Hill smiled slightly and walked out of the mess with her customary confidence. Behind her, Natasha sat, silent and alone. No one, looking at her, had the slightest idea where her thoughts had taken her, even when her cutlery snapped between her fingers. Silent and alone- that was how the Black Widow grieved.

*

Bruce Banner pulled his hood a little lower over his face. He stared at the reflection of his surroundings and, when nothing stood out, opened the door. He saw her immediately, and could not stop the smile from taking over his face.

She must have been watching the door. Answering his smile, she stood up. They hugged, awkwardly. "You look good," she whispered.

That wasn't true. The passage of time had been much kinder to her than it had been to him. He was still handsome, and no one would call him old, but no one in the cafe would have believed that they had been at college and graduate school at the same time, that only two years separated them. "I am good," he said, and it was not a lie. "I don't think I've been better for a while."

"Are you going to stay?"

"No, I'm heading back to- I'm heading out tomorrow."

She put down the hand she'd raised to silence him. "Don't say it. Don't say where. I'm sure I dodged my tail and I'm certain you did too. But I don't want to assume he's not listening." What a strange world it was, she thought suddenly, when she trembled with fear at the thought of what her father would do, how far he would go, to get the man she loved. "Just get a message to me when you get there."

They stayed silent for a few minutes, and then she finally asked the question that had been bothering her for some time. "Why did you come back? And to a military facility- Bruce, you've been running from this for so long."

"It's not- it's not the same," he muttered, looking away. "They wanted me for _me_ , not the big guy. It's been a long time since anyone's wanted me for me, you know?"

She took his hand, smiling faintly. "I want you for you, you know." It wasn't a question, just a quiet statement by the one person in the world who could look at the Hulk and only see Bruce.

"Oh Betty," he smiled tremulously. "I love you for that, you know? But except for you, there was no one... and then I was of use, and with a team. I've never been part of a team like this, where my skills, and the other guy's skills, are of use. And then we lost Coulson-"

"Coulson?"

He shrugged. "You won't see his name on any reports, but he was a good man, and he took on the enemy and lost. But he tried. He didn't have the crazy Hulk powers I do, the suit, or even the super-strength of the rest of us, but he tried. For the sake of the world. How could I do any less?"

Betty Ross looked into his eyes for a long moment. She was a soldier's daughter, no stranger to the way that loss brought soldiers together, how the death of one of them bonded soldiers together like nothing else. "When did he die?"

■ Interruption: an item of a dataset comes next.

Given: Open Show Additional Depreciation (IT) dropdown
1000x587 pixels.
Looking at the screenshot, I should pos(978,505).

"Before the battle for Manhattan started, but I didn't find out until afterwards. I came back to New York to fight as part of this one battle, I told Tony Stark that I would be back in the future because of Coulson. I found myself wondering if I had anything worth dying for. I love you, you know I do, but I spend my life trying to help people in the little ways when I know I can do more, bigger things. All that stops me is fear of what I can do, but with these people, who have learned how to control and aim the Hulk, that fear isn't enough to stop me anymore. If a man armed with an untested gun can go up against a magical alien God and tell him with his dying breath that he will lose, I have no excuse. None."

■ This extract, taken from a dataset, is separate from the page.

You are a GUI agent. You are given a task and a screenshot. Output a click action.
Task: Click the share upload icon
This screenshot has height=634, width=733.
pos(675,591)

"And don't smile like that. I know, I know, you've been telling me all the while that the Hulk is not a mindless monster, that he can do good." He mock-frowned at her, before suddenly becoming serious. "I just wish things could be different between us."

"Why can't they?" she pleaded. "If they want you for you, and you trust this team of yours, these Avengers, why can't I be a part of your life?"

"You are a part of my life," he promised, taking her hand to his lips and kissing it. "The best and brightest, don't you _ever_  doubt that. But I don't completely trust SHIELD, and I know that they're not above using me as a weapon in wars I won't fight. It's different when it's aliens enslaving the world, and a totally different situation when they want me to fight poor people in a foreign country because of the actions of a few people, or because they happen to live on something we want. I won't do that, and I won't let the other guy become a hired gun for anyone who wants it. I need an out, Betty. I need someone to help me, somewhere I can go, where they're not looking."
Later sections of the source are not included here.